Project consults First Nations

The Columbia Power Corporation is ensuring groups like women in non-traditional jobs, visible minorities and First Nations are reaping the benefits of the $900-million Waneta expansion project.

The Columbia Power Corporation is ensuring groups like women in non-traditional jobs, visible minorities and First Nations are reaping the benefits of the $900-million Waneta expansion project.

“We do believe in active consultation. We’ve always consulted with stakeholders and communities impacted by our projects,” said spokesperson Audrey Repin, noting the goal of hiring at least 16 per cent of its employees from equity groups.

“As project manager, we are also obligated to consult with these stakeholders on environmental and safety concerns, and a key group is First Nations,” she said.

Giving a voice to her people, Rosemary Phillips from the Ktunaxa Nation Council sits on the project’s community impact management committee, which meets regularly.

“It’s very important to establish employment opportunities to help us develop our economy and our workforce and to be involved in what’s going on in our territory,” said Phillips from her office in Cranbrook.

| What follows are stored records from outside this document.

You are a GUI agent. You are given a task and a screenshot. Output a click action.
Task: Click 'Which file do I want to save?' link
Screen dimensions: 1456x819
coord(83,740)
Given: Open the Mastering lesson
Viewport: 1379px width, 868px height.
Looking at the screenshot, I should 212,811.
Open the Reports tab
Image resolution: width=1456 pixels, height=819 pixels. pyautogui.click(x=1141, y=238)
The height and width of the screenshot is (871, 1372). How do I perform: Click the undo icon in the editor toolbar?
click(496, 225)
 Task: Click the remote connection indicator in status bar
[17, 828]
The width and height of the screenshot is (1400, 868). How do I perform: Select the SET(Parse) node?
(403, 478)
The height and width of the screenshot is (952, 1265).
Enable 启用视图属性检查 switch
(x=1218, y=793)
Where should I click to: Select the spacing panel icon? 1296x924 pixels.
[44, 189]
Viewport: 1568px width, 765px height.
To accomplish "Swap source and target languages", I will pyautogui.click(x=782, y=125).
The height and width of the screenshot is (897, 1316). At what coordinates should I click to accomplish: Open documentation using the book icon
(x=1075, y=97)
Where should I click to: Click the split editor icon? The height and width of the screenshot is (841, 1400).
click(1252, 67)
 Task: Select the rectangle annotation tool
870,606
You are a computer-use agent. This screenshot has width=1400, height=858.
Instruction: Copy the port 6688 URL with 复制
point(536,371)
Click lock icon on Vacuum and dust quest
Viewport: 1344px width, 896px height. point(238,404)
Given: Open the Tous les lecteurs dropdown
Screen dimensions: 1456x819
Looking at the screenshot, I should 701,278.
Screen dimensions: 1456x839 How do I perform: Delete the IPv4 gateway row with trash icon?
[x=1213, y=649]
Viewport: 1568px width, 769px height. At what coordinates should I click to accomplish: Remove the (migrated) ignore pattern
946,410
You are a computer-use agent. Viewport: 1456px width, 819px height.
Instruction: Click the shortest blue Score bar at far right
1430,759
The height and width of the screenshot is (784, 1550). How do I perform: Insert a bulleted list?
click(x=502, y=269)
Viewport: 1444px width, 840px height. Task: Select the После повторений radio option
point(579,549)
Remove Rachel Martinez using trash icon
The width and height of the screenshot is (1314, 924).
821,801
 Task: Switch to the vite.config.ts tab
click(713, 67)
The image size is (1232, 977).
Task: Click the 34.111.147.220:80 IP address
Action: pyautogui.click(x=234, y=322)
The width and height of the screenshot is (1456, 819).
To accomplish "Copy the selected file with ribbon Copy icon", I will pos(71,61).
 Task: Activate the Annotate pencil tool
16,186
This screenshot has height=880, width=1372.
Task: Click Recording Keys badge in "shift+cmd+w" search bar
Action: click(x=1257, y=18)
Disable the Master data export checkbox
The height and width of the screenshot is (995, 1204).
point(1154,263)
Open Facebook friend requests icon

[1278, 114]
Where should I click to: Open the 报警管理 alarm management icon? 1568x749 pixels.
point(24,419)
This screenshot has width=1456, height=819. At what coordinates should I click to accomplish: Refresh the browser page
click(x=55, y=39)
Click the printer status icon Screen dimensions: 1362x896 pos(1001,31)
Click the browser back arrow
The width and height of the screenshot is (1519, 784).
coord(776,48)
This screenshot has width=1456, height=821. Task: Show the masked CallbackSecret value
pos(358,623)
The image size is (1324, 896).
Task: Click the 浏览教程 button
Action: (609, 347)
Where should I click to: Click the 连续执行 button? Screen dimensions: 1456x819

There are currently three Ktunaxa members working on the Waneta site, just one of the inclusive opportunities for the nation, whose territory includes the land adjacent to the Kootenay and Columbia rivers and the Arrow Lakes.

For three years, Phillips has worked as the education and workforce strategic initiative coordinator for the Ktunaxa.

“It’s my role to develop our workforce and to work with industry from the economic point of view,” she said.

The total population of the Ktunaxa Nation in Canada is about 1,500 people. There are four Ktunaxa communities within the territory – Lower Kootenay Indian Band, Tobacco Plains Indian Band, St. Mary’s Indian Band and Akisqnuk First Nation – although large portions of Ktunaxa citizens also live off the reserve.

“There is archaeological evidence and oral history that we’ve been here for more than 11,000 years,” said Phillips. “This is really our home and it will be for years to come.”

CPC respects this entitlement and has for a number of years, working closely with the Ktunaxa and other First Nations on both the Arrow Lakes generating station and the Brilliant expansion project. There were 60 First Nations working on the Brilliant Expansion Project and 80 on the Arrow Lakes Generating Station.

The Waneta Expansion – a joint investment of Columbia Basin Trust, Fortis Inc. and the Columbia Power Corporation – will inject $178 million into the local economy through the purchase of goods and services, and supply 400 jobs and $200 million in wages and benefits over the course of nearly five years.

Construction is underway with crews removing soil and other material layered over bedrock in anticipation of blasting for the new powerhouse.

The prime contractor, SNC-Lavalin Inc., has spent the past four months preparing the powerhouse site for construction, removing existing infrastructure to make way for the new addition and installing new security fencing to separate the construction from the existing Waneta Dam.

Information on job opportunities can be found at www.columbiapower.org under “projects.”